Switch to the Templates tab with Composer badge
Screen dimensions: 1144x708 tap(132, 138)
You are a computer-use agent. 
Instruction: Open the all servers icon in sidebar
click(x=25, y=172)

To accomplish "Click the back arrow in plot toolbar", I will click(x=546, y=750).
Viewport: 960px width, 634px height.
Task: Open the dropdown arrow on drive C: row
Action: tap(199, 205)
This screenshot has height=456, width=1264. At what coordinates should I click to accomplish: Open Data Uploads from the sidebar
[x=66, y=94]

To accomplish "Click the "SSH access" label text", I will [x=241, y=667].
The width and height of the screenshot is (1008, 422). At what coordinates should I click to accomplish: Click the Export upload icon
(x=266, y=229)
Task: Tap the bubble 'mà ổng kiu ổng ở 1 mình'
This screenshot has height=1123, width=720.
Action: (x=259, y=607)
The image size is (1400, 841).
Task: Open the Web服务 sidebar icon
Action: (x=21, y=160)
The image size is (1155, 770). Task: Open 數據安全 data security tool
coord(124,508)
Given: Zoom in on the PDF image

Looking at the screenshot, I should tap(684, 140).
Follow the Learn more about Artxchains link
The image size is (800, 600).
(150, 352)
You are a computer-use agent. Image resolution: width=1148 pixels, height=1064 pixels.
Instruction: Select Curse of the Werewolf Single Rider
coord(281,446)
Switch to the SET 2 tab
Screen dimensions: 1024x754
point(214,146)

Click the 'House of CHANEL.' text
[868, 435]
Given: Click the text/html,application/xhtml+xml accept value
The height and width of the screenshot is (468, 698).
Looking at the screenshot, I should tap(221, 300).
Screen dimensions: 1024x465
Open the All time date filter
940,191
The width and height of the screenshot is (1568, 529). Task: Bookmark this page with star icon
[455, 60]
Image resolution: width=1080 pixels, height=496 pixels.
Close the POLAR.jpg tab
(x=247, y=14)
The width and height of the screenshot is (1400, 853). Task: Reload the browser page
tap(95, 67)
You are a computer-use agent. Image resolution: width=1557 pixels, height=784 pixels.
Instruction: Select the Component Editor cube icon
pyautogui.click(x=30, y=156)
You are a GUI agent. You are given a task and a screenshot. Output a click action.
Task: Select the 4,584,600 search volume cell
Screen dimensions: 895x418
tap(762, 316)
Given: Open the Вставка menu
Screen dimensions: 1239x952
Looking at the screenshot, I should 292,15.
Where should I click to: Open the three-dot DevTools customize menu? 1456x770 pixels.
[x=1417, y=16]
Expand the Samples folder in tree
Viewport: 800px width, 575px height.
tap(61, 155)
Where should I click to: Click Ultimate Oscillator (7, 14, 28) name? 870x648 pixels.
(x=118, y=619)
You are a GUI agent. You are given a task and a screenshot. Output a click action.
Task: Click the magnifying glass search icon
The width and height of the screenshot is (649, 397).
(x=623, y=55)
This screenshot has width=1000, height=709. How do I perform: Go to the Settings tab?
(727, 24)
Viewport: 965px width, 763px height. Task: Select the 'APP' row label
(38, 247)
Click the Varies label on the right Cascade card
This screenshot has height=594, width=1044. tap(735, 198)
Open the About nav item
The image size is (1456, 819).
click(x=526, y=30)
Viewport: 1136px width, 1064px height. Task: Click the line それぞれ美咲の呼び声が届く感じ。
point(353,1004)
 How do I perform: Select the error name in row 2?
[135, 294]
----------
### Exercise goal
Reproduce the items from the start through the line containing "(x=266, y=229)", swapping "sidebar" for "side panel" and leaving everything else unchanged.

### Answer to the task
Switch to the Templates tab with Composer badge
Screen dimensions: 1144x708 tap(132, 138)
You are a computer-use agent. 
Instruction: Open the all servers icon in side panel
click(x=25, y=172)

To accomplish "Click the back arrow in plot toolbar", I will click(x=546, y=750).
Viewport: 960px width, 634px height.
Task: Open the dropdown arrow on drive C: row
Action: tap(199, 205)
This screenshot has height=456, width=1264. At what coordinates should I click to accomplish: Open Data Uploads from the side panel
[x=66, y=94]

To accomplish "Click the "SSH access" label text", I will [x=241, y=667].
The width and height of the screenshot is (1008, 422). At what coordinates should I click to accomplish: Click the Export upload icon
(x=266, y=229)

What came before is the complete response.